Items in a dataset
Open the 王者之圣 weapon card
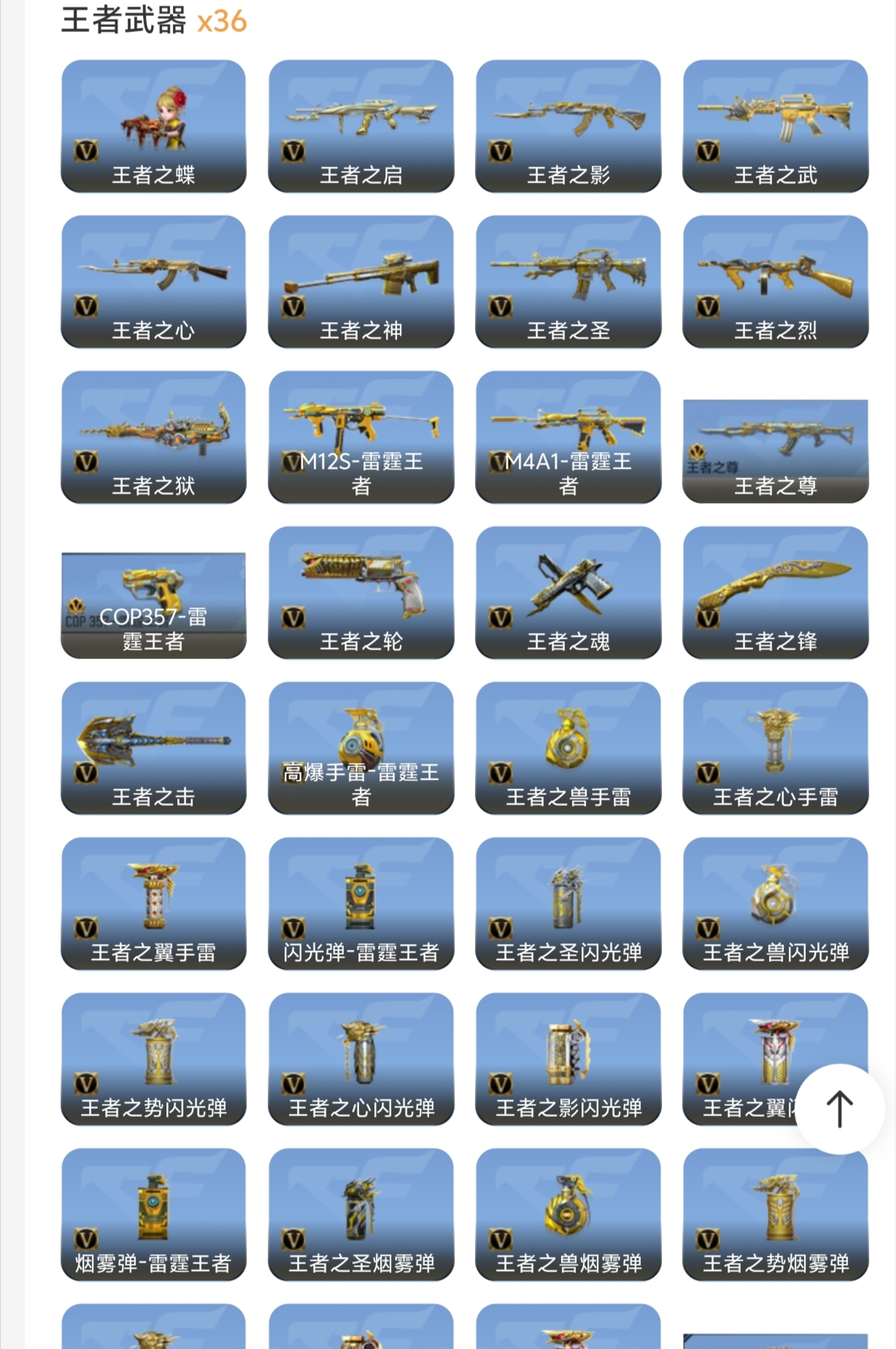 pyautogui.click(x=568, y=282)
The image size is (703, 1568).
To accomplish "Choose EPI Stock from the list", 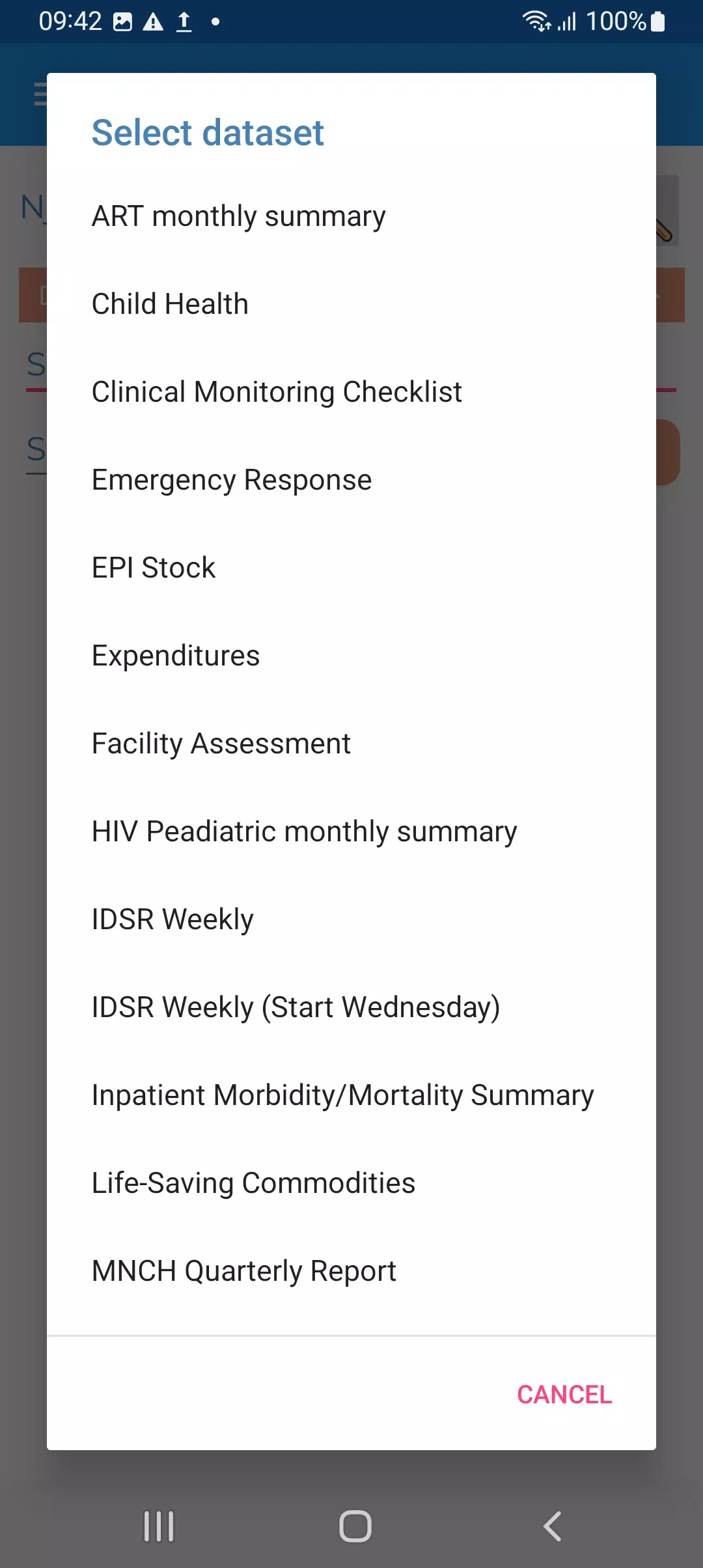I will coord(352,568).
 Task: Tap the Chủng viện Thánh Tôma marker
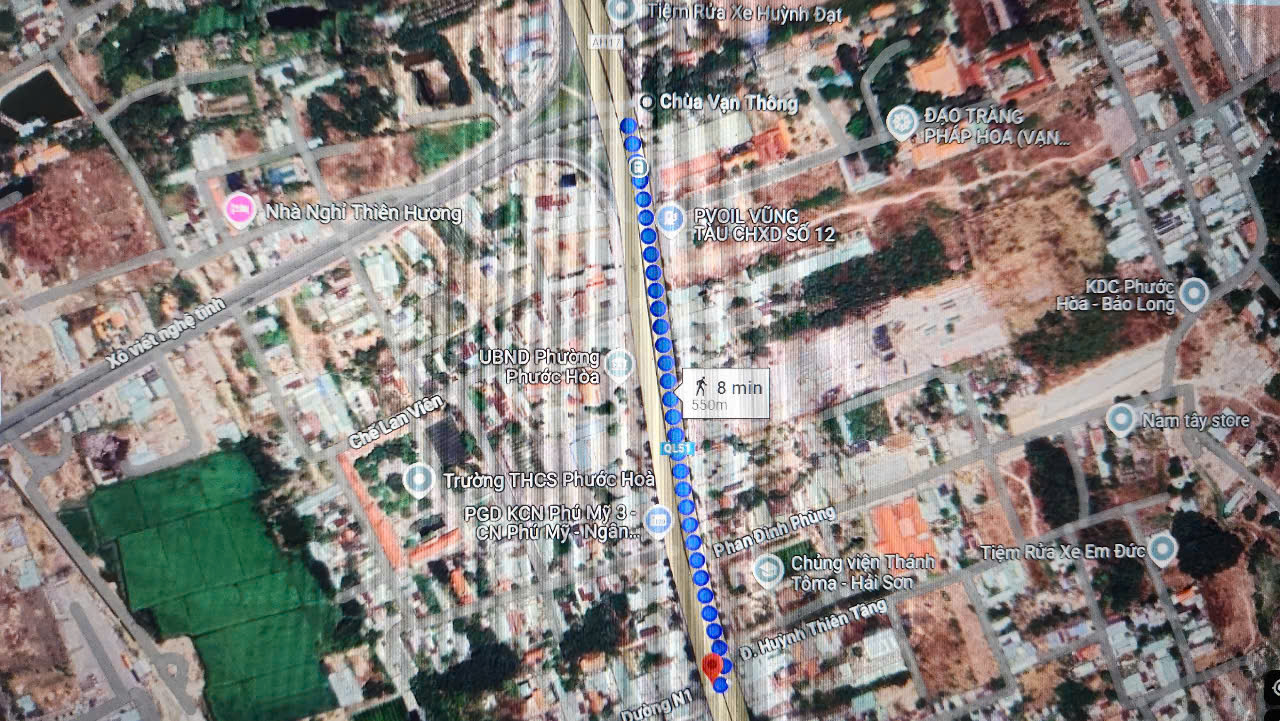[x=768, y=570]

**Your objective**
Count how many lines of the items above contain the string "Chủng", treating uppercase and lowercase as different. Reply with the number only.

**Problem solution**
1